STATED EXERCISE - Rewrite every line of the items below as a Markdown table with two columns, "No." for the row number and "Line" for the line itself. Skip blank lines and leave the pictures out.

RECORDS SHOWN -
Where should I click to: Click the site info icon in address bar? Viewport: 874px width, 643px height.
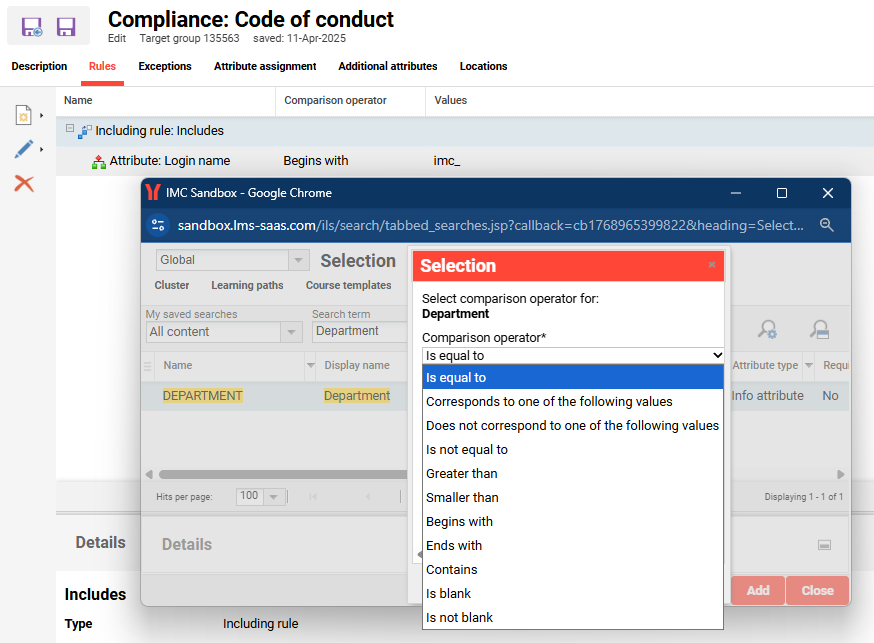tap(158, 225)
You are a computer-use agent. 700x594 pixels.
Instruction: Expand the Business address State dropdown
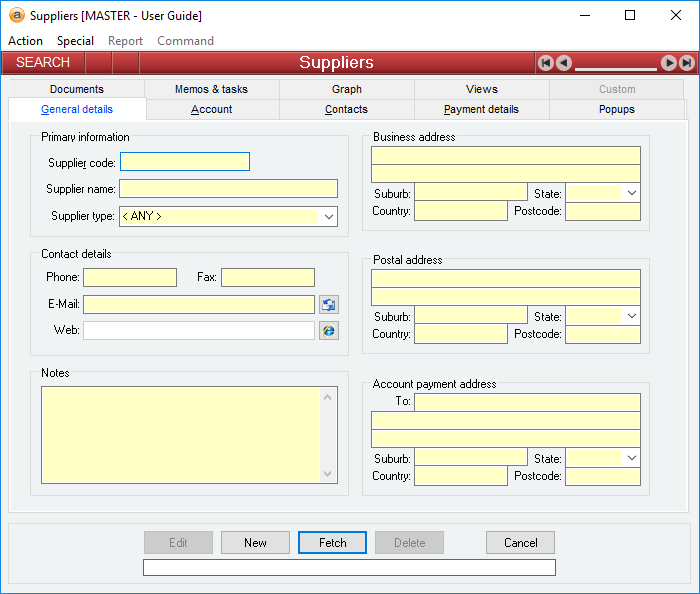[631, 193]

ANSWER TO THE EXERCISE -
| No. | Line |
|---|---|
| 1 | Where should I click to: Click the site info icon in address bar? Viewport: 874px width, 643px height. |
| 2 | tap(158, 225) |
| 3 | You are a computer-use agent. 700x594 pixels. |
| 4 | Instruction: Expand the Business address State dropdown |
| 5 | [631, 193] |